Paid hosting is worth it

The blog was down for a few hours this afternoon. No-one knows about the site yet though, so it is hardly a problem. I got fed up with the limitations of the free hosting I had, and switched to a grown-up setup with some unanticipated difficulties. Originally, years ago, I made an account with Freehostia, who still seem to do the best free hosting, but resurrecting that account when setting up this site the other day was a false economy, which is what led to the problem: Paid hosting is always worth it.
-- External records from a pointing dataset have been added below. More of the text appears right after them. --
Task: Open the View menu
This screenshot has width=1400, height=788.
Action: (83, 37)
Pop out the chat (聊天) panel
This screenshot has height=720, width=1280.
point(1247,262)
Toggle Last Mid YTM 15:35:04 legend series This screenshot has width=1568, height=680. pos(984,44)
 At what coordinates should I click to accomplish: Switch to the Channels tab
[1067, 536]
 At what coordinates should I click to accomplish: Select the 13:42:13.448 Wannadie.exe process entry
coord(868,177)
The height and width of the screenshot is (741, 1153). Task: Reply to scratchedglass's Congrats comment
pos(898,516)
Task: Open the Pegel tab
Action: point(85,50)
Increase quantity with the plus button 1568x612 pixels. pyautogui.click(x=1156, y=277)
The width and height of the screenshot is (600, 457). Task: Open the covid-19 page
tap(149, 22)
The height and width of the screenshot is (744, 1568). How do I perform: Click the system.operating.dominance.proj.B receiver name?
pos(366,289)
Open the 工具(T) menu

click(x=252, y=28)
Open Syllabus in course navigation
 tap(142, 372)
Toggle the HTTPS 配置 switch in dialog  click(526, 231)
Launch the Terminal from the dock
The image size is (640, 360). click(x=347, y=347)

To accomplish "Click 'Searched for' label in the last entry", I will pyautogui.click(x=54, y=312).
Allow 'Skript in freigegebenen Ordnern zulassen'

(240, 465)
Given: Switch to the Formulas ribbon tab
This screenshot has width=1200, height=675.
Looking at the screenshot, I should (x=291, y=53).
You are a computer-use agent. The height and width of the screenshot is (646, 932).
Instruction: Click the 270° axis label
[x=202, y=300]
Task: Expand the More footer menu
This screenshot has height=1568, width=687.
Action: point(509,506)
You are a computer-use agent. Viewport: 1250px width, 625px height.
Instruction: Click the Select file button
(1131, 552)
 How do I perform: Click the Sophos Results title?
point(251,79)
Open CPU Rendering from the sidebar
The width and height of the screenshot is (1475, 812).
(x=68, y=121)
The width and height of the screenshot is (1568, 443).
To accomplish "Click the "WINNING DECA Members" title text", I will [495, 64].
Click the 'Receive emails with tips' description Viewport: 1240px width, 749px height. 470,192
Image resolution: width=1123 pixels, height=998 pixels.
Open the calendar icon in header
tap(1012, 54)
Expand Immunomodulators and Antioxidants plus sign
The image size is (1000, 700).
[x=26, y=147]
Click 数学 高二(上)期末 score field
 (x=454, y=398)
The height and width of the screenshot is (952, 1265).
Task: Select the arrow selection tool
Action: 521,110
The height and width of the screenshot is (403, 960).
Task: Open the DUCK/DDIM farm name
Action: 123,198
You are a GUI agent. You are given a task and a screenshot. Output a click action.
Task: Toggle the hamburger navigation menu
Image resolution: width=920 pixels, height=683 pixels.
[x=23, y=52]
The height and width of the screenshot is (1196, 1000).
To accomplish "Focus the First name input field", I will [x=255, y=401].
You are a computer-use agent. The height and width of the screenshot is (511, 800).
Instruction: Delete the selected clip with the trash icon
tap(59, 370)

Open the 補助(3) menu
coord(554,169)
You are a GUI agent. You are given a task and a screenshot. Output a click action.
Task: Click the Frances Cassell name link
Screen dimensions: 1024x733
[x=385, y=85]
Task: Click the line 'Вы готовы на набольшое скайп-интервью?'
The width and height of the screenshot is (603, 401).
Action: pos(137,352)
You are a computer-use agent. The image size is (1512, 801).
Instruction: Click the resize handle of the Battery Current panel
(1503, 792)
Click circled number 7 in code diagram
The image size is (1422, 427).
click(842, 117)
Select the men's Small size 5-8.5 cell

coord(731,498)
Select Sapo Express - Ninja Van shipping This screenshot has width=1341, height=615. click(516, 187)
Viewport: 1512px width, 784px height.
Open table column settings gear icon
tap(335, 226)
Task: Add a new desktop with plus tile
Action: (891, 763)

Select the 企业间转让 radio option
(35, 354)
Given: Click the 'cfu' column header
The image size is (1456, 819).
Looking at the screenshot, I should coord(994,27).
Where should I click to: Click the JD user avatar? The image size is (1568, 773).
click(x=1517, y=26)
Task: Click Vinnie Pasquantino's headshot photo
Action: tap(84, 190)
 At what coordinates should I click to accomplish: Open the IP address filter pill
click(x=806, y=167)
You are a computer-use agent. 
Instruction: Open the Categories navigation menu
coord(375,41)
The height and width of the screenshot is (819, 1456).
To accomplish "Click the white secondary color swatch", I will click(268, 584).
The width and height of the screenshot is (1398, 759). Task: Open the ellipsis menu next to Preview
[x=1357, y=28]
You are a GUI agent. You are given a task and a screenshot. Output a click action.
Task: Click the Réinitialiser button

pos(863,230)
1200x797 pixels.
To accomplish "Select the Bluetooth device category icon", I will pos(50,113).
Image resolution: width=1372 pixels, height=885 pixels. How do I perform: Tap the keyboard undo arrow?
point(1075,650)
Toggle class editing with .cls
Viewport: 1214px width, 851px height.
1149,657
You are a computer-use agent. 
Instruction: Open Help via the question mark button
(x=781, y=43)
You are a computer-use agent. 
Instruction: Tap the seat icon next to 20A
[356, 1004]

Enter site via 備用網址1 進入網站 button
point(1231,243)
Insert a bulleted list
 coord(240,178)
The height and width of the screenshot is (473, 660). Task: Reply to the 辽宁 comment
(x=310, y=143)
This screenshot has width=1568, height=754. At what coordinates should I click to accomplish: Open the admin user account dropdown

In this case, I run several websites out of a shared hosting package with WebHostingBuzz.co.uk, which I highly recommend, so I did not have to pay any extra. The trouble was that I had some slightly complex DNS requirements. For hosting websites, there are a few maxims to always follow:

  1. Never let your host control your domain. Buy it from 123-reg or GoDaddy separately, and make sure you control it for life.
  2. Try to keep your DNS registar's nameservers as your main ones if you can. This is where I failed today. Cheap and grumpy outfits like Freehostia will not let you do this the right way, but find a resident CompSci and a decent host and this is the right way to do it.
  3. If someone asks you to set up their website, but it is your first hosting package and you do not own a domain yourself, do not use the other domain as the main one. Instead get yourself a lifelong .me domain as soon as you can, buy the hosting with that as your primary domain. All hosting will allow a parked domain, so this will not cost any extra if you do not plan to set up a site of your own. On the other hand, upgrading to reseller-style hosting (with multiple independent sites on one host) is much more cost-efficient when other societies, churches, and friends spot your élite skills and ask you to set up their site.
  4. Finally, for budding geeks, learn DNS thoroughly, and the guts of Apache URL rewriting too. I now have a pretty fiddly setup on the server to redirect all the hosted domains around and call right webapps. It is essential that hosts have all the right modules enabled though, which only good ones are able to do.